Open/R Initialization Process

This document provides formal specifications, event flow chart, and formal verification of Open/R’s initialization process.

Overview


The initialization process is an ordered flow of Events in the system that adheres to subsequently defined Expectations and Formal Specifications.

Highlights

  • Support all cases - Cold Start & Graceful Restart

  • Deterministic initialization process that adheres to formal specifications.

  • Signal based approach as opposed to timer based. No timers to configure for the initialization process.

  • Visibility into Open/R’s initialization process and its performance. This can be recorded and monitor via standard monitoring paradigms - Counters, Structured Logs, and Thrift APIs.

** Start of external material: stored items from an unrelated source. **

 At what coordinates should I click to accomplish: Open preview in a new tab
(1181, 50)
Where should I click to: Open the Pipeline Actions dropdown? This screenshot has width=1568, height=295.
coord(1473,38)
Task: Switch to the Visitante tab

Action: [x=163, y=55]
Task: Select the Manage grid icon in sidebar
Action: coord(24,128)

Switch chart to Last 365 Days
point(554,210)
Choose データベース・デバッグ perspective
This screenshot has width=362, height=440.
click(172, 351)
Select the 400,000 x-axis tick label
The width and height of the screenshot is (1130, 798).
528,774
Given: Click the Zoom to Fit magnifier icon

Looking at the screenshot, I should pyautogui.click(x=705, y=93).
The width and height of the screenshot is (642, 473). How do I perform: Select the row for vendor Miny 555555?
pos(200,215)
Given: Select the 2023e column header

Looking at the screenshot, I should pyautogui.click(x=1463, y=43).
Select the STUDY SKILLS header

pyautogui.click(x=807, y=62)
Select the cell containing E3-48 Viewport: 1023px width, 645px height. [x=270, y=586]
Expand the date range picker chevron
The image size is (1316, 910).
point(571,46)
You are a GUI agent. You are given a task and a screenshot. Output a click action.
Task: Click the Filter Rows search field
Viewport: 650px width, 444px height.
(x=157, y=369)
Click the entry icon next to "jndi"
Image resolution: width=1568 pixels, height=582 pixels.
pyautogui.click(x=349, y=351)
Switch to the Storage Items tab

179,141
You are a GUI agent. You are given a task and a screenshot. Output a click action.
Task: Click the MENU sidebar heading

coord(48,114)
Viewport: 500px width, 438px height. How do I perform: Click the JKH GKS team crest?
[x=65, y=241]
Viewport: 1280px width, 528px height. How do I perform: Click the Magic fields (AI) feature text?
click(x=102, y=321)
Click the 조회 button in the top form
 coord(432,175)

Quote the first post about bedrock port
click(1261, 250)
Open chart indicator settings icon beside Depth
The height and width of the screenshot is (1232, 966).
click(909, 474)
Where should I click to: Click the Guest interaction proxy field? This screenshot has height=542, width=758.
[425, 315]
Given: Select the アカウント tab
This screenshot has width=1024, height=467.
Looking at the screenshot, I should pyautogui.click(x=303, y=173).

  • Improved understanding of initialization process & its implementation. Thus easier to maintain and evolve code.

Expectations

Support all cases - Cold Start or Graceful Restart (aka GR) Should be non disruptive (no packet drop) throughout the startup process Respect operational state (e.g. drain) throughout the initialization process

Events


Here we describe all the events that take part in Open/R’s initialization process. Order of events is described in Event Flow Chart below.

AGENT_CONFIGURED

Underlying SwitchAgent is configured. After this event SwitchAgent would report all available interfaces and enable control plane IO. This means Open/R can communicate with neighboring nodes via inband interfaces.

Implementation - getSwitchState Thrift API result from SwitchAgent

NEIGHBOR_DISCOVERED

Open/R has discovered all the neighbors that it could on the discovered links. These neighbors are also added as KvStore peers as and when they are discovered.

Implementation - Neighbor Discovery is initiated on all the discovered Links in fast mode with solicited response requirements. Based on current implementation, Open/R, can discover neighbors within the fast neighbor discovery window. A timer based signal to be generated once a fast neighbor discovery window completes on all the discovered interfaces to trigger this event.

NOTE - Discovered neighbors are not announced as Adjacency in KvStore

KVSTORE_SYNCED

All the KvStore peers are synchronized. This means the KvStore instance of the local node is consistent with all other instances in the network.

NOTE - Any subsequent update to KvStore on any node would be flooded to all instances of area KvStore, and an eventual consistency would be achieved.

SR_SID_ALLOCATED

All Segment Routing (SR) Segment Identifiers (SIDs) (e.g. NodeSID) are allocated for the starting node. Certain labels e.g. NodeSID can be allocated via distributed computation using RangeAllocator.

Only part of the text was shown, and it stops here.